In 2009, Tol published a controversial paper that combined data from several earlier studies, concluding that at least some amount of global warming could lead to economic gains. In 2014, he published an update, correcting missing minus signs that had turned economic costs into benefits and adding data overlooked before; the mistakes he attributed to "gremlins". According to Tol, the old and new results were not significantly different. The degree to which the corrected, more pessimistic results alter the original conclusions and their policy implications was hotly debated. In 2015 it was reported that a second round of corrections to the paper was necessary.

Tol was a coordinating lead author of the IPCC Fifth Assessment Report Working Group II, contributing to the economics chapter. Tol said in March 2014 that he had withdrawn from the writing team for the Summary for Policy Makers of the report in September 2013, citing disagreement with the profile of the report which he considered too alarmist and putting too little emphasis on opportunities to adapt to climate changes.
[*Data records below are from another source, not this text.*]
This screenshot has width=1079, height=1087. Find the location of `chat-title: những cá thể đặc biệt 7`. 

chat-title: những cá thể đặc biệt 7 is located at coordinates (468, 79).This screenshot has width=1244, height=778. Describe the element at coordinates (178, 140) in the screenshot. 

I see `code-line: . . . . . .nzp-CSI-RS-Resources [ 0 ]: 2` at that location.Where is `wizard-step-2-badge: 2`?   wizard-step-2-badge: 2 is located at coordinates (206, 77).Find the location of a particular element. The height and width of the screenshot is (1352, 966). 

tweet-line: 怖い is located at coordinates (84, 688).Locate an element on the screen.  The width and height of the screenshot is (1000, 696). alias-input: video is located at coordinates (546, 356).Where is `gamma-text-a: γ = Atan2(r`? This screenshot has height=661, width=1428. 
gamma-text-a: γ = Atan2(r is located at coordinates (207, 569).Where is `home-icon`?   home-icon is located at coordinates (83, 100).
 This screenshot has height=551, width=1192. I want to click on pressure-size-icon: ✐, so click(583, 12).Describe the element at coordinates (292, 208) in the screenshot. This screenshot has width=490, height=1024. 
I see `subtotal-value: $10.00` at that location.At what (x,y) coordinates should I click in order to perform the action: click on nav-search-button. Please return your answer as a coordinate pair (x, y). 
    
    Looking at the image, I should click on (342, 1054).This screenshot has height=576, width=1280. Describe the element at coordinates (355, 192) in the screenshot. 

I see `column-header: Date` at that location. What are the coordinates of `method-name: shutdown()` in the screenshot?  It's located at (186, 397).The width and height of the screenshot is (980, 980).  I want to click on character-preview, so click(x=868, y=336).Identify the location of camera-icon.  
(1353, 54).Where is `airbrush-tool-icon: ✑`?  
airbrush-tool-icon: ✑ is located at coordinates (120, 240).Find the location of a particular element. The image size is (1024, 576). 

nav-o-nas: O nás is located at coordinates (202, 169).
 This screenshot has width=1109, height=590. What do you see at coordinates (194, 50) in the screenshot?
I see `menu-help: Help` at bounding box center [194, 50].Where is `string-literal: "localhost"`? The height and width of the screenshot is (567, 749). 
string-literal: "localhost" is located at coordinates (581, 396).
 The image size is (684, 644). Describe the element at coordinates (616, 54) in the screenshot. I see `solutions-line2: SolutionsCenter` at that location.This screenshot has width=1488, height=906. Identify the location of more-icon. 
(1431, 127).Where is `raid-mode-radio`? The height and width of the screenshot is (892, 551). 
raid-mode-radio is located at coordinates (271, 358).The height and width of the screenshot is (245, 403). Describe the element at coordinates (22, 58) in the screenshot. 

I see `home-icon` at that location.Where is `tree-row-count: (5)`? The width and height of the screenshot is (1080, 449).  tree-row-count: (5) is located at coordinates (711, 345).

===Copenhagen Consensus===
Bjørn Lomborg chose Tol to participate in his "Copenhagen Consensus" project in 2008. In 2008, Tol collaborated with Gary Yohe, Richard G. Richels, and Geoffrey Blanford to prepare the "Challenge Paper" on global warming which examined three approaches devised by Lomborg for tackling the issue. The 3 results were then compared with 27 similar investigations, 3 each relating to 9 other 'challenges' in the areas of health and environment. Of the 30 policy alternatives that resulted, Lomborg's ranking procedure rated the 2 dealing with controlling emissions of greenhouse gases 29th and 30th in terms of cost effectiveness.

A "perspective paper" by Anil Markandya of the University of Bath on the Yohe/Tol study stated that "a short time period analysis is misleading" when all the costs are incurred during the period examined but benefits continue to accrue after its conclusion. He pointed out that the study "stops short of the most that can be supported on a cost benefit basis" and stated that "it does not seem reasonable" to rely solely on Tol's own FUND model when alternatives "reported in the peer-reviewed literature are also credible".

Gary Yohe later accused Lomborg of "deliberate distortion of our conclusions", adding that "as one of the authors of the Copenhagen Consensus Project's principal climate paper, I can say with certainty that Lomborg is misrepresenting our findings thanks to a highly selective memory". In a subsequent joint statement settling their differences, Lomborg and Yohe agreed that the "failure" of Lomborg's emissions reduction plan "could be traced to faulty design".

Lomborg awarded Tol a position on his Copenhagen Consensus panel again in 2009. Tol said that Lomborg "plays a useful role in the debate on climate policy".